3. Liquiditätsstärkung:
Bis 30.06.2021 gewährte Überbrückungskredite in Höhe der gem § 37b AMSG beantragten Kurzarbeitshilfe sind nach § 31 IO unanfechtbar gestellt, wenn der Kredit nicht besichert wurde, dem Kreditgeber eine Zahlungsunfähigkeit des Kreditnehmers nicht bekannt war und die Kreditgewährung in einem Zeitraum erfolgte, in dem eine Insolvenzantragspflicht bei Überschuldung ausgesetzt ist.
Eine weitere Liquiditätsverbesserung brachte eine Entschärfung des EKEG. Ein Kredit im Sinne des § 1 EKEG liegt nicht vor, wenn ein unbesicherter Geldkredit im Zeitraum vom 05.04.2020 bis zum 31.01.2021 gewährt und zugezählt wurde.
Soweit diese Tatbestände im zeitlichen Anwendungsbereich verwirklicht worden sind, sind sie nach wie vor zu beachten.

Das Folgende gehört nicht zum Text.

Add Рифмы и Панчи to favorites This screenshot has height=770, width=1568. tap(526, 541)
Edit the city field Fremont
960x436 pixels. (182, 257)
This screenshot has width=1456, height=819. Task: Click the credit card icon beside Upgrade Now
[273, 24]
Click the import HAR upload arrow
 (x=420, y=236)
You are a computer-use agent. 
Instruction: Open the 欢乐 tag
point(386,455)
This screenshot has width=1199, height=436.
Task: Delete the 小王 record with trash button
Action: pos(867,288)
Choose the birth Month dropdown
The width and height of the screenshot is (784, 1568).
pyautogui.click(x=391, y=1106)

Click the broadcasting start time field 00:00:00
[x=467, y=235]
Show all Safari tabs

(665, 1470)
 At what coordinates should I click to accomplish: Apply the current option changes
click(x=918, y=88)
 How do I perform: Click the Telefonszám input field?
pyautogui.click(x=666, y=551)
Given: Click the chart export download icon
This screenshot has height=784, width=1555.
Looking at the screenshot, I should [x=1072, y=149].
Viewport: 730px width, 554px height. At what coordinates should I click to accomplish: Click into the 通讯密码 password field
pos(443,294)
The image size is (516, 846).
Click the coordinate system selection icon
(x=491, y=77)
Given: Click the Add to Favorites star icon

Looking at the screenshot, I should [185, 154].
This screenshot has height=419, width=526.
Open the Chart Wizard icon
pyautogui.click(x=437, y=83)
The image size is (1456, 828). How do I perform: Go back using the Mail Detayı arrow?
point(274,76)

4. Erfüllung eines Sanierungsplans:
Die Zahlungsfrist für einen Sanierungsplan betrug drei Jahre statt zwei Jahre, auch wenn der Schuldner eine juristische Person oder eine natürliche Person ist, die ein Unternehmen betreibt (§141 Abs 1 Satz 1 IO) oder für einen Sanierungsplan mit Eigenverwaltung (§ 169 Abs 1 Zif 1 lit a IO), sofern der Antrag auf Abschluss eines Sanierungsplans bis 31.12.2021 eingebracht wurde.
Seit 01.01.2022 gilt wiederum die normale gesetzliche Erfüllungsfrist von zwei Jahren (bzw von fünf Jahren, wenn der Schuldner eine natürliche Person ist und kein Unternehmen betreibt).
5. Bundesgesetz über die Restrukturierung von Unternehmen und Entschuldung von natürlichen Personen (RIRUG)
Am 17.07.2021 ist das Restrukturierungs- und Insolvenz-Richtlinie-Umsetzungsgesetz (RIRUG) in Kraft getreten (BGBlⅠ147/2021).
Die Restrukturierungsordnung (ReO) bietet den in finanzielle Schwierigkeiten geratenen Unternehmen die präventive Möglichkeit, im Rahmen eines neu geschaffenen gerichtlichen Restrukturierungsverfahrens einschließlich einer befristeten Vollstreckungssperre eine drohende Insolvenz abzuwenden und durch einen Restrukturierungsplan den Bestand des Unternehmens sicherzustellen.
Die Abstimmung über den Restrukturierungsplan erfolgt in Gläubigerklassen mit Kopfmehrheit und einer Mehrheit von 75 % der Forderungen in einer gerichtlichen Restrukturierungsplantagsatzung, die auf 30 bis 60 Tage nach Vorlage des Plans vom Gericht anzuordnen ist. Auch wenn nicht alle Gläubigerklassen zustimmen, kann der Restrukturierungsplan durch einen klassenübergreifenden Cram-Down gerichtlich bestätigt werden. Die Durchführung des Restrukturierungsverfahrens erfolgt in Eigenverwaltung, zur Unterstützung des Schuldners und der Gläubiger ist die Bestellung eines Restrukturierungsbeauftragten vorgesehen.
Aufgrund der durch das RIRUG erfolgten Änderungen der Insolvenzordnung können sich natürliche Personen (Verbraucher ebenso wie Unternehmer) nunmehr innerhalb einer Frist von drei Jahren durch einen Zahlungsplan entschulden.
Das Abschöpfungsverfahren dauert nunmehr ebenfalls drei Jahre, wenn ein Tilgungsplan zugrunde gelegt wird; sonst wie bisher fünf Jahre bei Vorlage eines Abschöpfungsplans. Der kürzere dreijährige Tilgungsplan ist nur bei Erfüllung eines erhöhten Redlichkeitsmaßstabs zulässig.